Originally Posted by
scambo1
You can use the same argument against greenslips.
Not really. For starters, no schedule is ever published with a GS in it.
Let's say our category pays $100/hour. Say the ALV is 83. Using 1.5>80, PBS might build me a line at 90 hours where I get paid $9,500, or an average of $105.56/hour, and you might get a line of 80 hours, paid $100/hour on average. You might be senior, but that's just the way the cookie crumbles under PBS.
So right there, the 1.5>80 system has penalized a pilot on an arbitrary basis, disregarding seniority. It's built in.

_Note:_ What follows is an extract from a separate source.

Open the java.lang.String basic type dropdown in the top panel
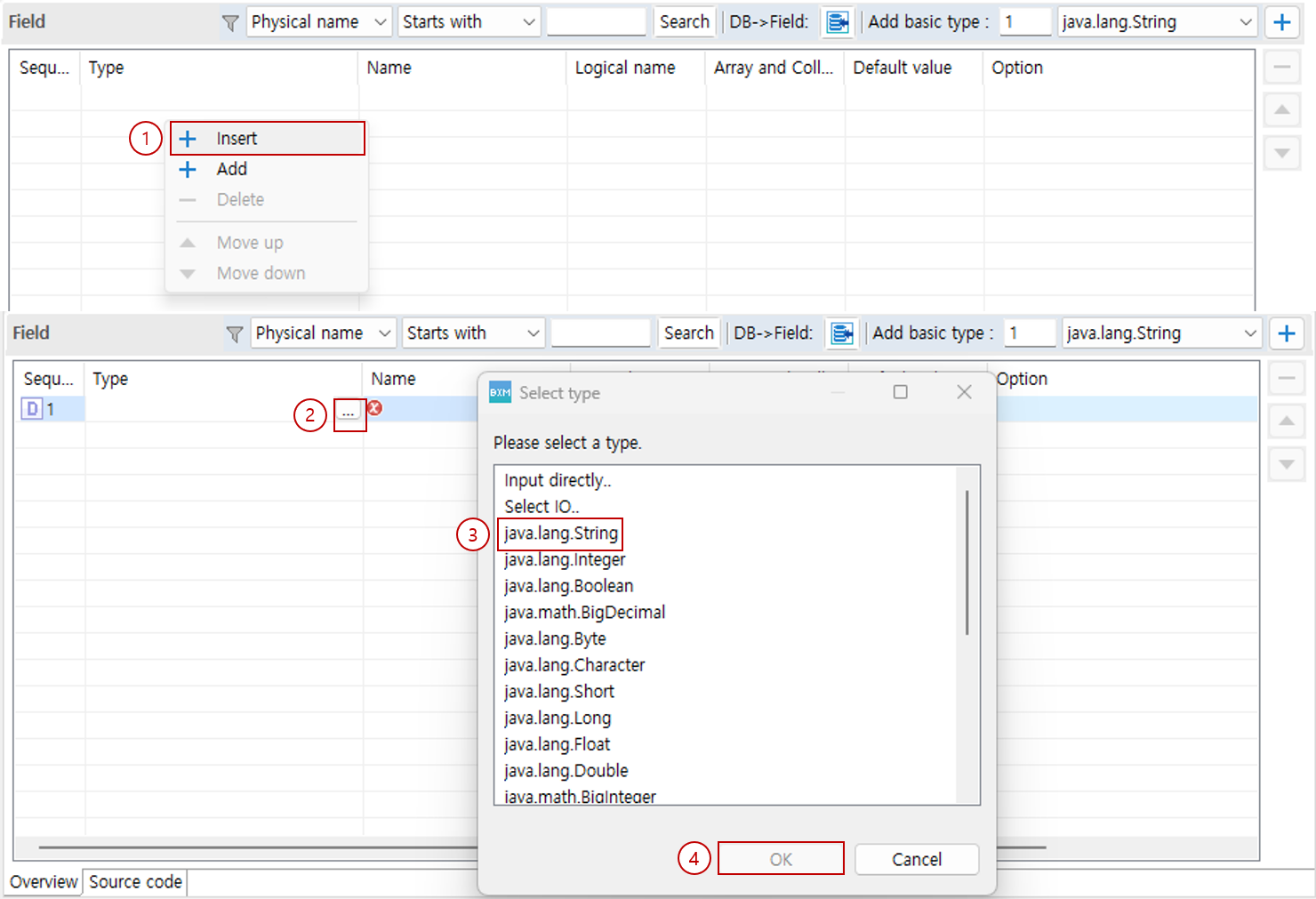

The GS system, which the 1.5>80 would either replace contractually, or make irrelevant in practice, creates no such inequity, because the flying is not routine. But, in a tight staffing situation, it does come into play, and it then rewards pilots for helping the company's problem. In doing so, it changes the average rate of that pilot, bit it does it 1) by respecting seniority, and 2) by ensuring a distribution of GS throughout the list, before the senior pilot gets a second helping.
1.5>80, OTOH, does not have the second provision listed above, AND it can be bypassed by the loophole of SB/SWF, which confers the right to a senior pilot to pick-up then distribute flying as he sees fit, disregarding any WS pick-up limit. The pilot immediately junior to him would not be able to pick-up the trip, and depending on his social connections, would not get the flying before a junior guy that swapped with the senior-most of the three.
So no, you can't really make the same arguments about the GS system. The GS system comes with protections, but 1.5>80 is a free-for-all, where PBS and other pilots determine who gets a raise, and who doesn't.